Segment Start: DATA LISTING

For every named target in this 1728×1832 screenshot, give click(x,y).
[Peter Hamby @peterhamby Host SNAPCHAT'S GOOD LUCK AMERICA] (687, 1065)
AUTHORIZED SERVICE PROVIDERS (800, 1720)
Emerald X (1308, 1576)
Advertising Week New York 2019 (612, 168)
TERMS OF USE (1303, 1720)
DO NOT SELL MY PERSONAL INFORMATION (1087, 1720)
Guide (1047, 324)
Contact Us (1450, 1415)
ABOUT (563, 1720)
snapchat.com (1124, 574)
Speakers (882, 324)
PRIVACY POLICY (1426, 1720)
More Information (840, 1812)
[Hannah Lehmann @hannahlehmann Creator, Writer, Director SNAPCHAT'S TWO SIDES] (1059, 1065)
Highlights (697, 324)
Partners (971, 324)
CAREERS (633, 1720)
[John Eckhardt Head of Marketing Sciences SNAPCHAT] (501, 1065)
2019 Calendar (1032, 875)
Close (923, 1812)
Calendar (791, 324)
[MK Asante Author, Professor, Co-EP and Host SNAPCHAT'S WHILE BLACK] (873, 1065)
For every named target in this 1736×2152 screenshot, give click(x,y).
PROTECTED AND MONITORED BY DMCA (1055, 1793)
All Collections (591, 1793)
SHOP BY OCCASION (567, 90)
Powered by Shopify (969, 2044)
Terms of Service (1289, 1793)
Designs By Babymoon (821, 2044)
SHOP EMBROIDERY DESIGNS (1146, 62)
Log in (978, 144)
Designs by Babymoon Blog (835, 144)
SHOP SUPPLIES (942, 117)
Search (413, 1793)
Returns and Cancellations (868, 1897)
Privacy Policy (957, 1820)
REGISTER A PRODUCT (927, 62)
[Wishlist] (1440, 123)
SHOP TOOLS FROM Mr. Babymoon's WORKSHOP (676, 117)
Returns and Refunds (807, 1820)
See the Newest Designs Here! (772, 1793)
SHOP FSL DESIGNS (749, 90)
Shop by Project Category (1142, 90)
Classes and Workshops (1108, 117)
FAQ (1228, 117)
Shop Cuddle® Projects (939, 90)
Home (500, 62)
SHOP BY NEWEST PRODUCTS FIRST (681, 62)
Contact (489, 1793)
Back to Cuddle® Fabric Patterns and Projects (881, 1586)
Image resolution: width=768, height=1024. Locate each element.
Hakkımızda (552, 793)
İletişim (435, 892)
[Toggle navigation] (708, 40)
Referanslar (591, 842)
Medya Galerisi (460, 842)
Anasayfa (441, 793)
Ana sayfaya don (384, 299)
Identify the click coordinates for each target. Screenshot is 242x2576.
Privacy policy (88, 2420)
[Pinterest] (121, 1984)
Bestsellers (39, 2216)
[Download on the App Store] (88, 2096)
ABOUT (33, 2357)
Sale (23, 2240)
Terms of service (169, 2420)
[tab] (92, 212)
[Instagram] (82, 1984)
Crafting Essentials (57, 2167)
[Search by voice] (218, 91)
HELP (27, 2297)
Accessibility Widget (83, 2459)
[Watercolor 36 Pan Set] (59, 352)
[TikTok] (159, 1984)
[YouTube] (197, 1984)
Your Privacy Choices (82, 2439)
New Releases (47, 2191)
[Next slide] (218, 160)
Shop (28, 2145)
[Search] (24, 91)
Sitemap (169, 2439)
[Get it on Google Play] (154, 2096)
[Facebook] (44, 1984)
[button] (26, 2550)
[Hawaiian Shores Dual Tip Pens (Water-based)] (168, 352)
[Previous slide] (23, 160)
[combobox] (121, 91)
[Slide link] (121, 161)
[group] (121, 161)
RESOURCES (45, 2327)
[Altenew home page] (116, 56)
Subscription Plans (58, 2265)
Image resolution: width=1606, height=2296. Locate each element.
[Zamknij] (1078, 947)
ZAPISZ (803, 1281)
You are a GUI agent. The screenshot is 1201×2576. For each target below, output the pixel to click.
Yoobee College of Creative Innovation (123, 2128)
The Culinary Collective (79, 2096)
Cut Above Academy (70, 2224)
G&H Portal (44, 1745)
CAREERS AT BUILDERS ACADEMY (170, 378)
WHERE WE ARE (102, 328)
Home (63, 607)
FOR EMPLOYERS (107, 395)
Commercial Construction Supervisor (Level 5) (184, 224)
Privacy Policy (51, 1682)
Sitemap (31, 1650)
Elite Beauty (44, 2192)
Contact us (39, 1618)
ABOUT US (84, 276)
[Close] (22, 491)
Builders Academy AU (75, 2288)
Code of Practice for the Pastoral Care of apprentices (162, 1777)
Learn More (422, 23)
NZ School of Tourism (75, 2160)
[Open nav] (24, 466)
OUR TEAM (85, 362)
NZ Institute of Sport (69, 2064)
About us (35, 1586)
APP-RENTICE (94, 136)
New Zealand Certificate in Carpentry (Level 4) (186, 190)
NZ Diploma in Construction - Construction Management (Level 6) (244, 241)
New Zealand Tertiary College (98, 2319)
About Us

Segment End: DATA LISTING

Produce a word-for-word copy of everything above from the line holding "Terms of service (169, 2420)" down to the line holding "You are a GUI", with both of those lines kept.

Terms of service (169, 2420)
[tab] (92, 212)
[Instagram] (82, 1984)
Crafting Essentials (57, 2167)
[Search by voice] (218, 91)
HELP (27, 2297)
Accessibility Widget (83, 2459)
[Watercolor 36 Pan Set] (59, 352)
[TikTok] (159, 1984)
[YouTube] (197, 1984)
Your Privacy Choices (82, 2439)
New Releases (47, 2191)
[Next slide] (218, 160)
Shop (28, 2145)
[Search] (24, 91)
Sitemap (169, 2439)
[Get it on Google Play] (154, 2096)
[Facebook] (44, 1984)
[button] (26, 2550)
[Hawaiian Shores Dual Tip Pens (Water-based)] (168, 352)
[Previous slide] (23, 160)
[combobox] (121, 91)
[Slide link] (121, 161)
[group] (121, 161)
RESOURCES (45, 2327)
[Altenew home page] (116, 56)
Subscription Plans (58, 2265)
Image resolution: width=1606, height=2296. Locate each element.
[Zamknij] (1078, 947)
ZAPISZ (803, 1281)
You are a GUI agent. The screenshot is 1201×2576. For each target below, output the pixel to click.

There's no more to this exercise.